Genome Profiling (GP)

 

            Molecular genotype-based characterization of isolates (differing in sequence even with a single-base) within a species is a vital essence for classification of Life in present information-rich age of transparent Biology. The most common technology must be the ribosomal-DNA sequencing but is not sufficient nor suitable for identification of species. For such purposes, our laboratory have invented a realistic solution for genome identification and termed as Genome Profiling (GP) which uses TGGE (Temperature Gradient Gel Electrophoresis) analysis of random-PCR products (J. Biochemistry, 2000).

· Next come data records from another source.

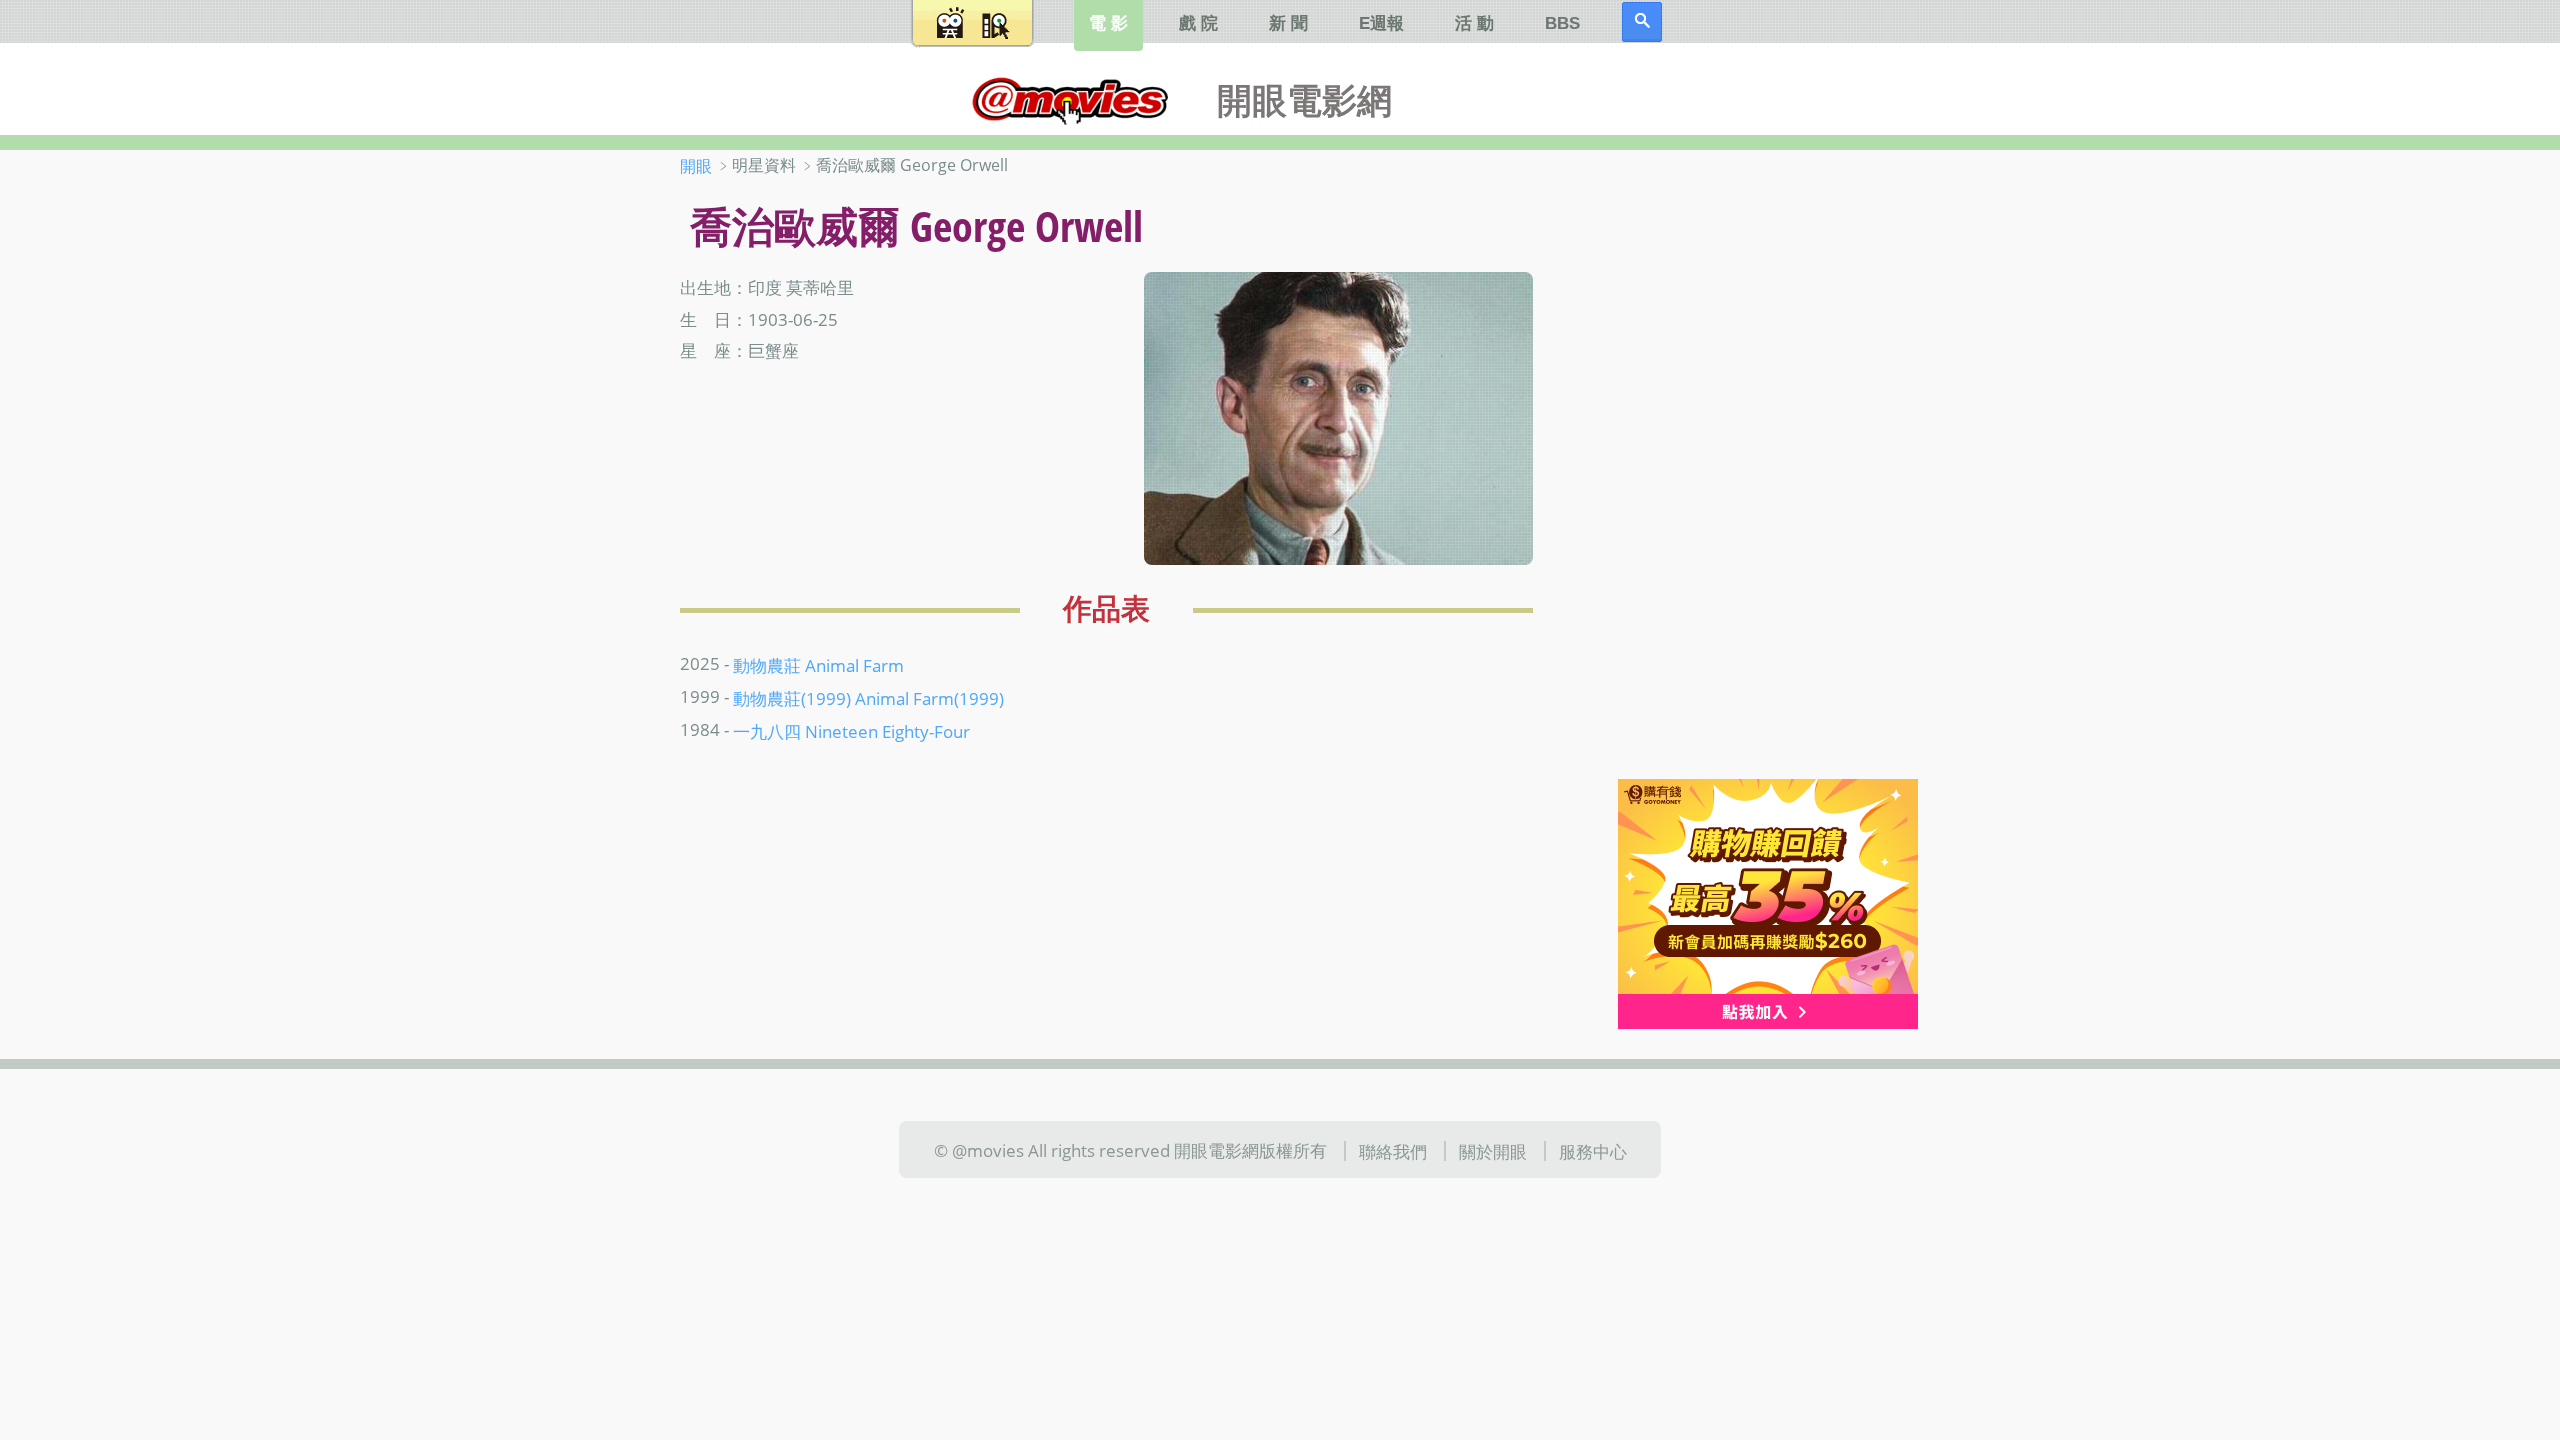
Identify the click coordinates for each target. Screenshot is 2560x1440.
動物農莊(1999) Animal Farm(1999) (868, 697)
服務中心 (1593, 1151)
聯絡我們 (1393, 1151)
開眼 (696, 166)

We have refined GP to quantitatively measure the closeness between two unidentified genomes and further improved by introducing its miniaturized-version, giving a 100-fold high-throughput productivity by drastically reducing the time, operation effort and cost of the system (Electrophoresis, 2000). A development and successful operation of web-based databases for GP (Genome Biol., 2002) makes this technique further distinct from known molecular techniques. GP is currently considered to have the most optimal nature for identification of species since it can reproducibly reduce a huge amount of genome information to a manageable size and can extract a sufficient amount of required information. In terms of the reduction of labor time (<4h), relatively low running cost (<$3 per sample), parallel and easy application, and reliable results, GP can be considered a powerful, potential tool for the routine identification of species. Here we believe, GP will lead to a revolutionary improvement in species authentications studies and must be beneficial in many fields of biology, including agricultural or microbe-related disciplines and particularly, in clinical microbiology in developing countries, land of rich-of-clinical isolates but limited in resources.

  

 

 We are interested to use the GP in following research proposals:

*       Rapid detection, identification, genetic characterization and forensic attribution of high-priority clinical strains including viruses (e.g, Influenza-A), bacteria (e.g. Salmonella) or yeast (e.g. Candida) pathogens.

*       Identification and evaluation of genetic diversity in inter- and intra-species of medicinal plants (e.g, Withania somnifera, Plumbago zeylanica).

*       Introduction of multi-micro TGGE for high-throughput genome analysis.